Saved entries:
※

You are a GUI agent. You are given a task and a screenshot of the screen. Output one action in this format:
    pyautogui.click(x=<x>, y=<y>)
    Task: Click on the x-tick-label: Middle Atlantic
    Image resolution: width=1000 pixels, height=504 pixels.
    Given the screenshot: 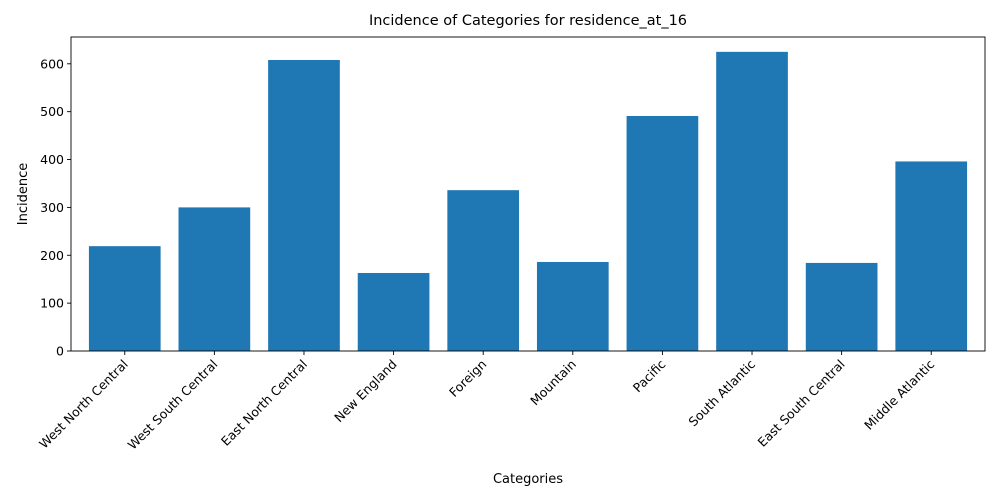 What is the action you would take?
    pyautogui.click(x=899, y=394)
    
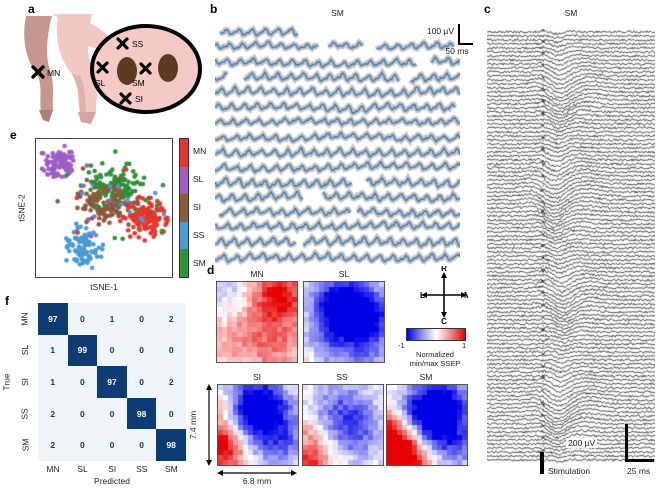 The width and height of the screenshot is (669, 489). Describe the element at coordinates (435, 364) in the screenshot. I see `colorbar-caption-2: min/max SSEP` at that location.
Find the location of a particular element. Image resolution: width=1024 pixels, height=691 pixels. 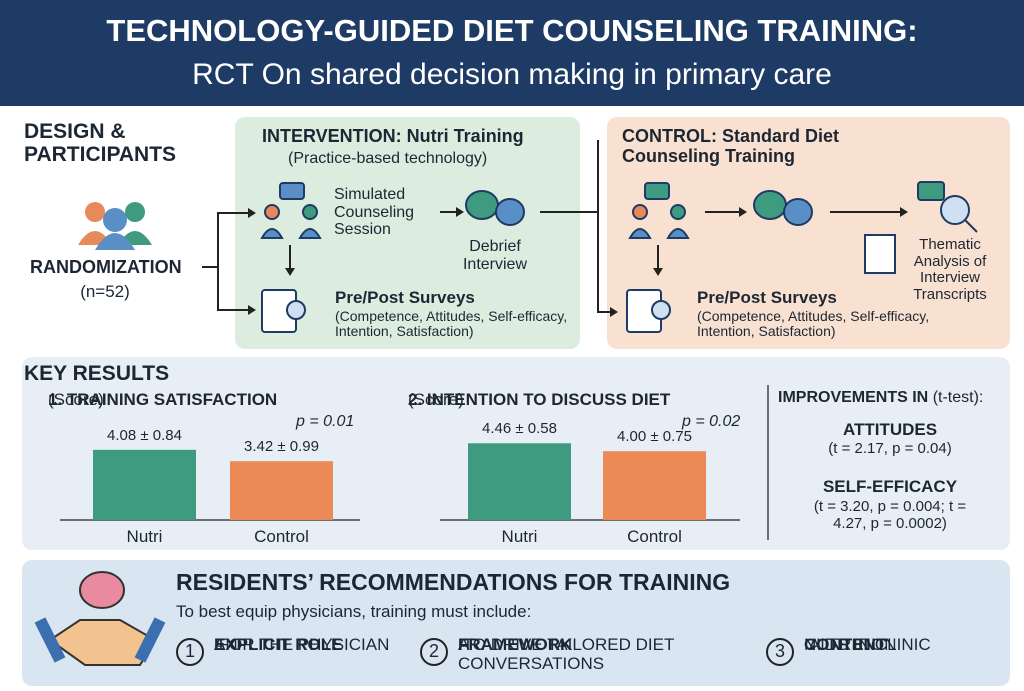

p-value: p = 0.01 is located at coordinates (326, 422).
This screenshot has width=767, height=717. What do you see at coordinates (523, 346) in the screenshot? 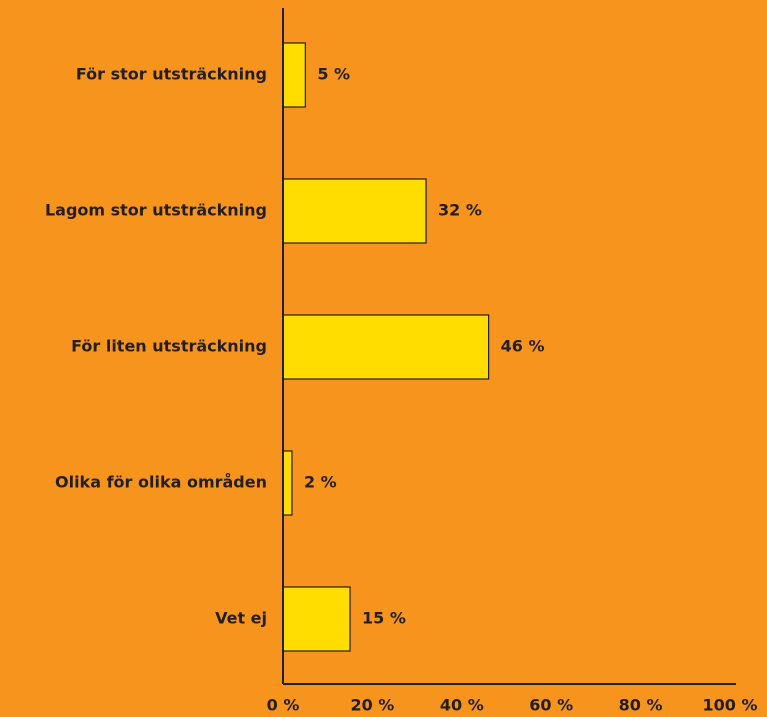
I see `value-label: 46 %` at bounding box center [523, 346].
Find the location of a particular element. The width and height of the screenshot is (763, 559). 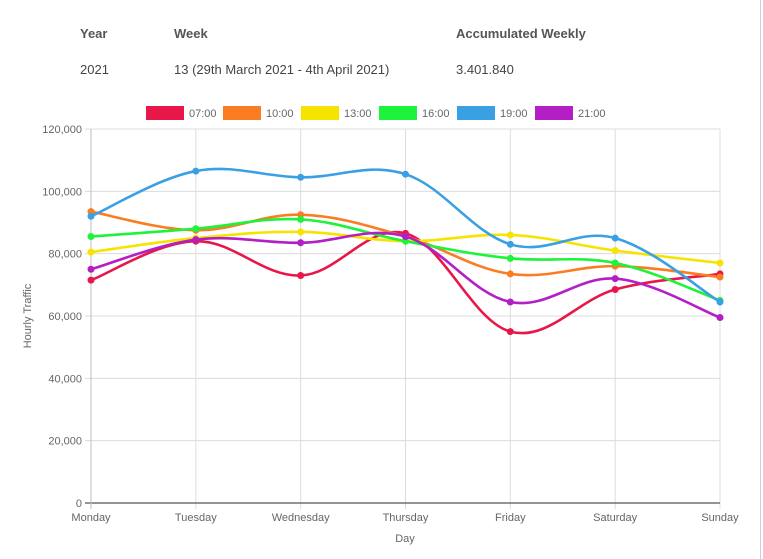

x-tick-label: Thursday is located at coordinates (406, 518).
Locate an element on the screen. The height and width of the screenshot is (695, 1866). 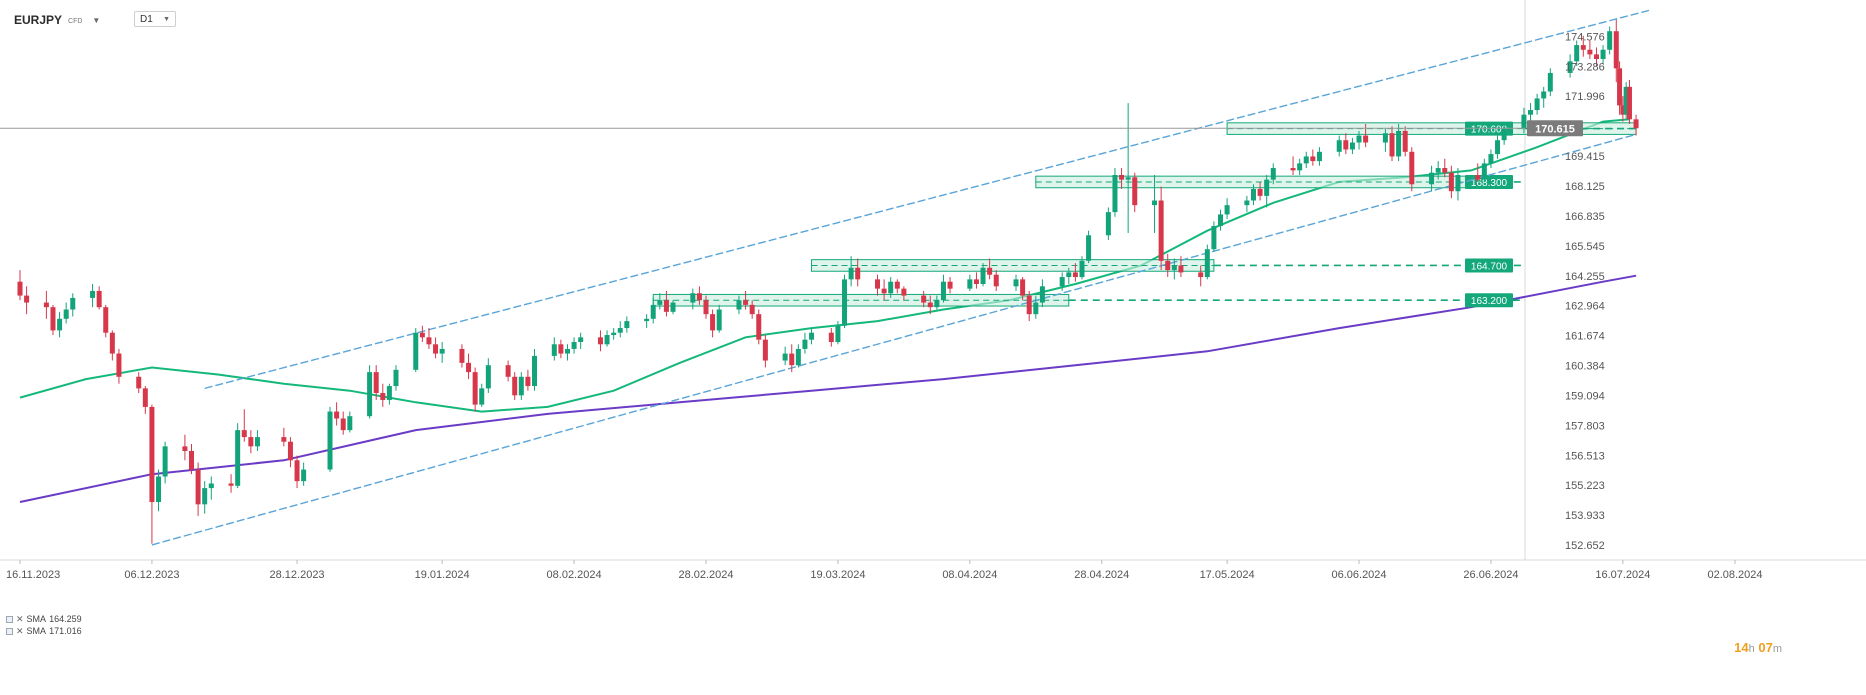
time-tick-label: 02.08.2024 is located at coordinates (1734, 575).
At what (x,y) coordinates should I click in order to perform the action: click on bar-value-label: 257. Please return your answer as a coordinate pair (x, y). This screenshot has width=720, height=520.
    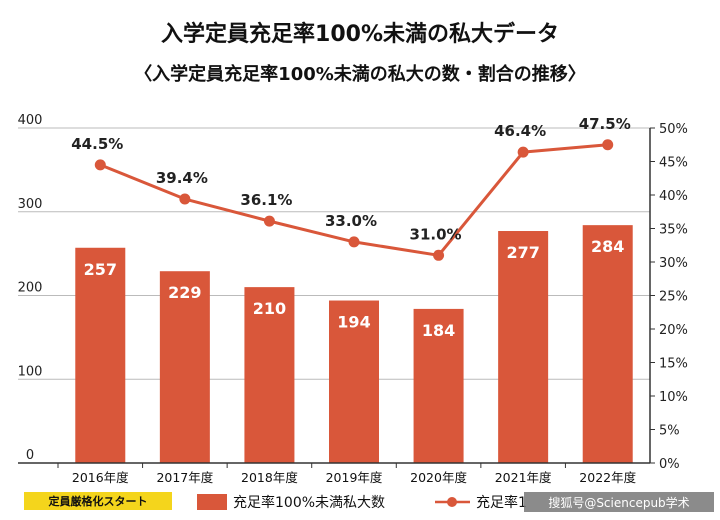
    Looking at the image, I should click on (100, 270).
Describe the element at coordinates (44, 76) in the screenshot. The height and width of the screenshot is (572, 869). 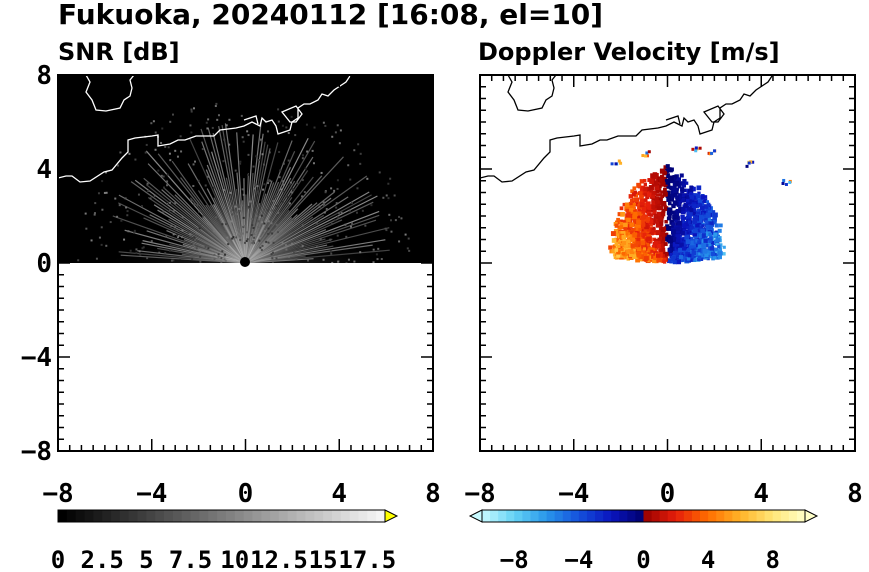
I see `y-tick-label: 8` at that location.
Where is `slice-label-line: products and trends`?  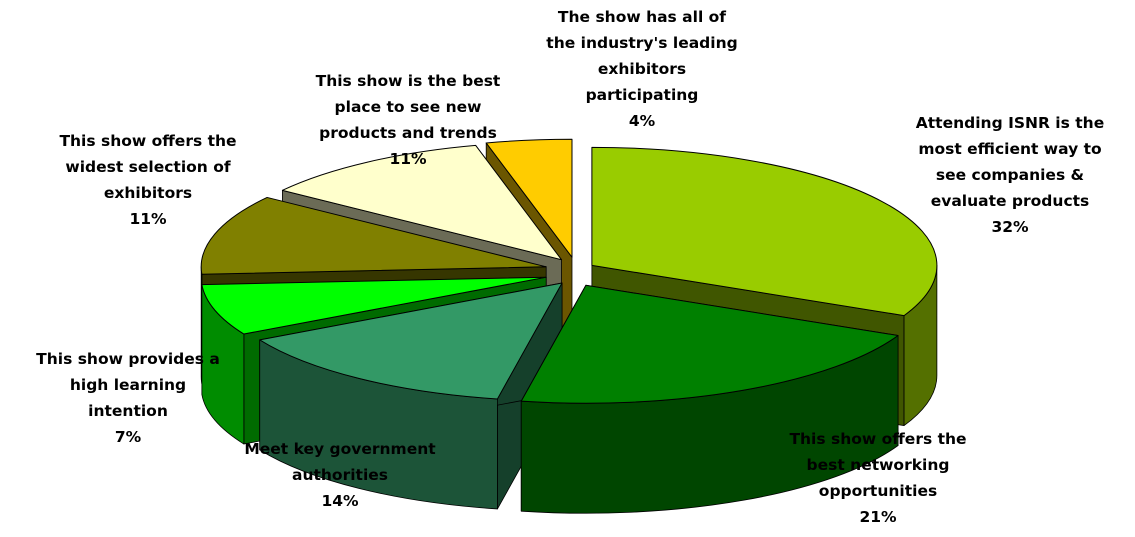 slice-label-line: products and trends is located at coordinates (408, 133).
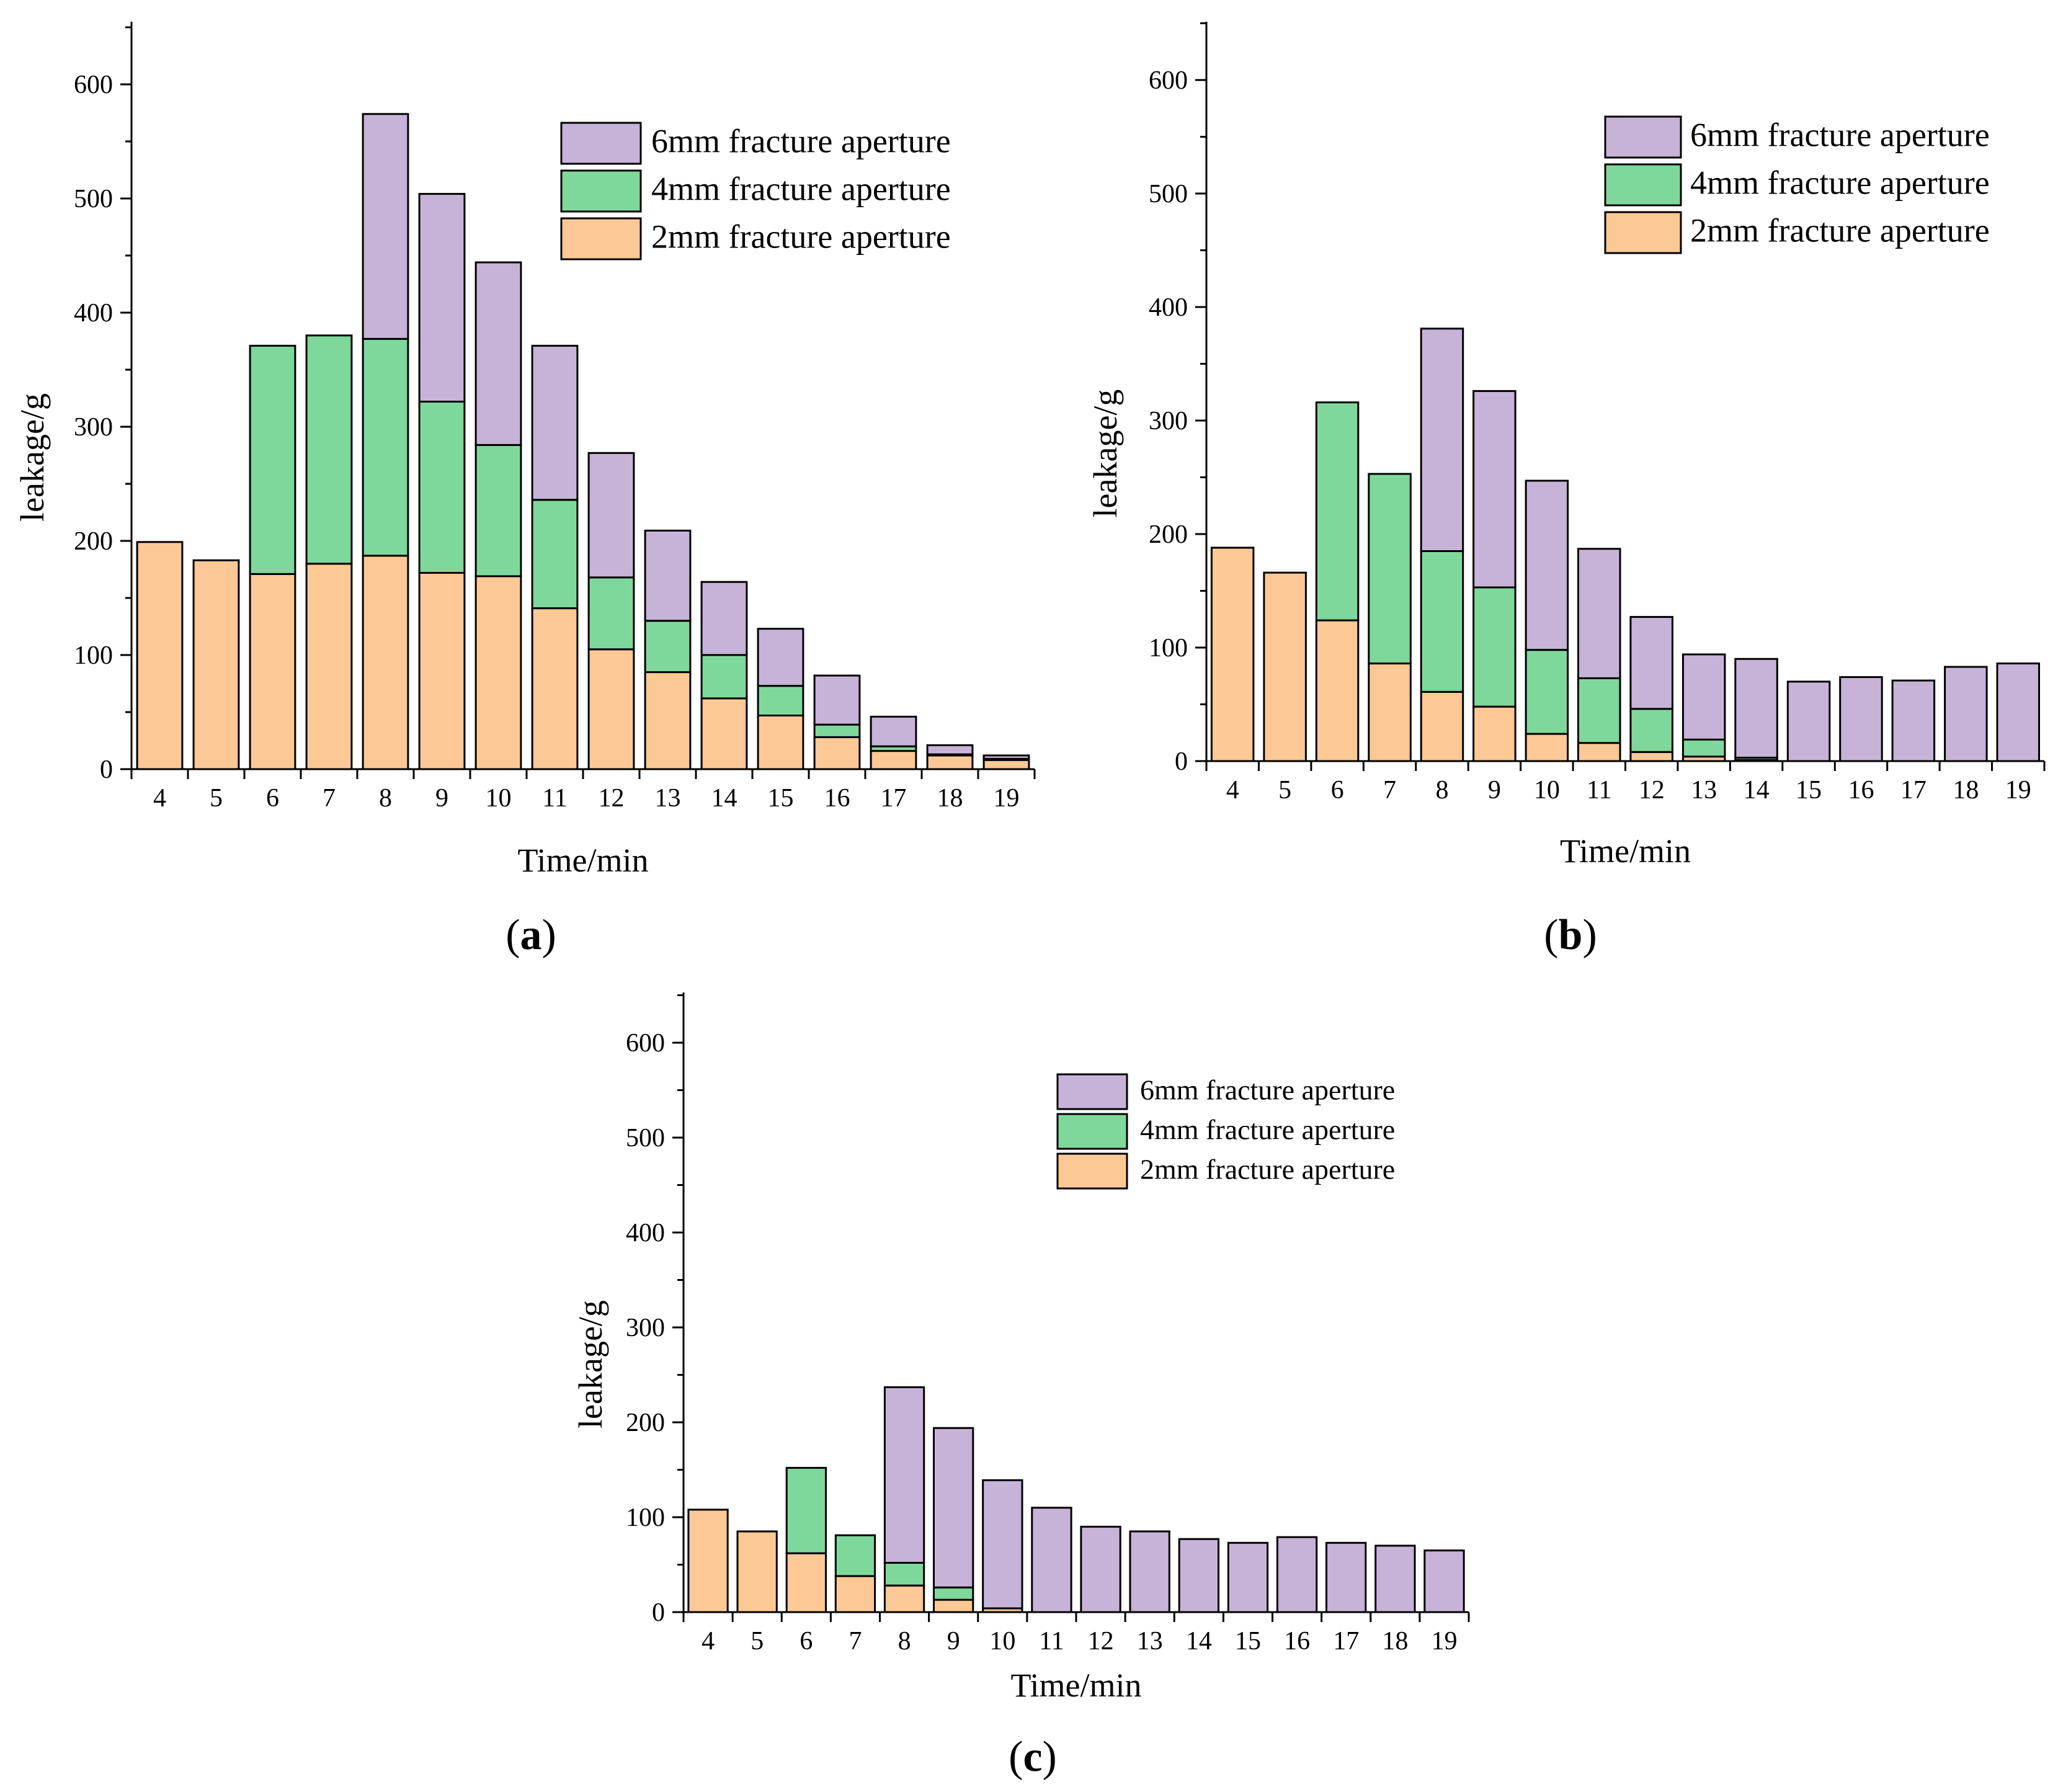 Image resolution: width=2058 pixels, height=1792 pixels. I want to click on bar-2mm-t15, so click(780, 743).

※

EXERCISE AIM: Write out everything in the material from the line containing "Find the location of a particular element. The" down to the line containing "time-tick-label: 02.08.2024 is", with both of those lines included. Leave the pictures out of your copy.

FINISHED EXERCISE:
Find the location of a particular element. The width and height of the screenshot is (763, 559). 

x-tick-label: Thursday is located at coordinates (406, 518).
Locate an element on the screen. The height and width of the screenshot is (695, 1866). 
time-tick-label: 02.08.2024 is located at coordinates (1734, 575).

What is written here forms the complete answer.